Viper, here's the "pale heart" that you've suggested I'm the only one to note. And, I'll throw in a pale liver as well, both from "blood loss".
http://www.news24.com/SouthAfrica/Oscar_Pistorius/Reevas-final-breaths-20140310
It also supplies us with the "missing blood" - if there was bleeding from the liver this would be huge.
And so, to recap :
Evidence for blood loss : A pale heart and pale liver.
Evidence that there was some cardiac activity after Reeva's final breaths ;
1) Prof Saaymans testimony that she would not have necessarily died immediately after the last breaths.
2) The blood splatter expert identifying arterial spurts on the landing.
3) Basic human physiology. In spite of your assertion that a heart beating for minutes after breathing stops is "impossible" I think crasshopper explained succinctly that the body's reservoir of oxygen allows this to happen. So much so that the layman CPR guidelines have been amended to only use chest compressions in a community cardiac arrest. It's also the reason that people with asthma, near drownings, drug overdoses, some head injuries (etc etc) survive a period of respiratory arrest. Furthermore, when resuscitating a birth asphyxiated infant the entire algorithm is based on the heart rate, NOT the breathing which is frequently absent.
You're saying :
1) I don't believe that the heart beat for some minutes after she stopped breathing because not breathing = dying.
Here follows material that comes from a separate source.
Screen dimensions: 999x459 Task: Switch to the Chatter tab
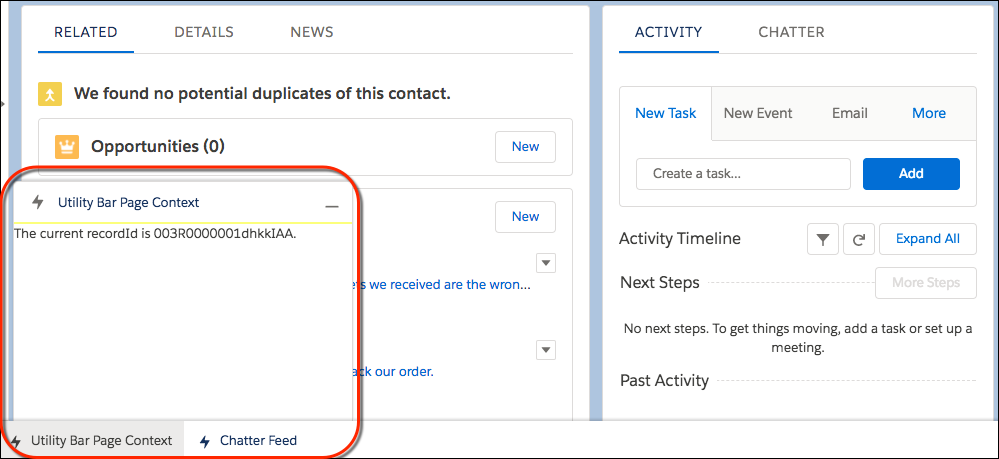[x=791, y=32]
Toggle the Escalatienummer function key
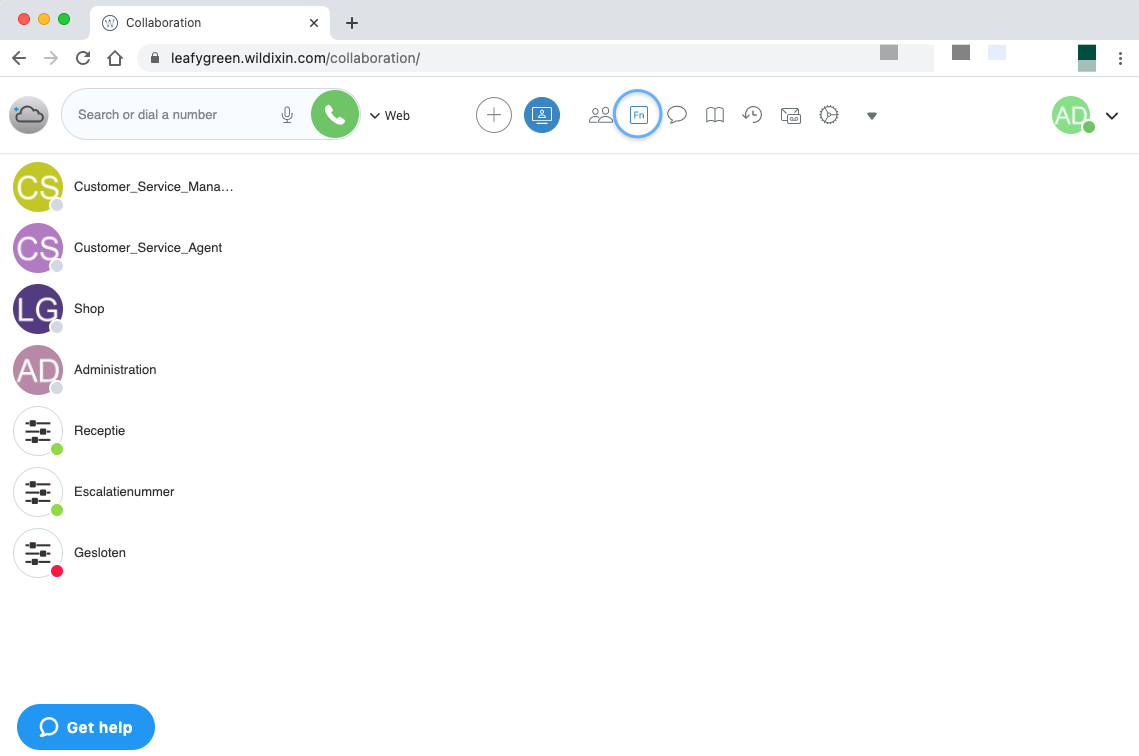Screen dimensions: 1139x756 123,492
2) The characteristic, reproducible blood splatter identified by the blood splatter expert on the landing is not arterial blood and caused by some odd flinging around of the body. I can't remember exactly what your reasoning was, you lost me when you likened it to a "compression stocking".
3) The blood splatter expert got it wrong because he didn't read the autopsy repost, even though he attended the autopsy. And I don't like his findings so I'm going to say he's wrong.
Finally, you seem fixated on there being no blood loss because she died of head trauma and resistant to any suggestion that the head shot killed her, incapacitated her and stopped her breathing but that the significant blood loss certainly didn't help.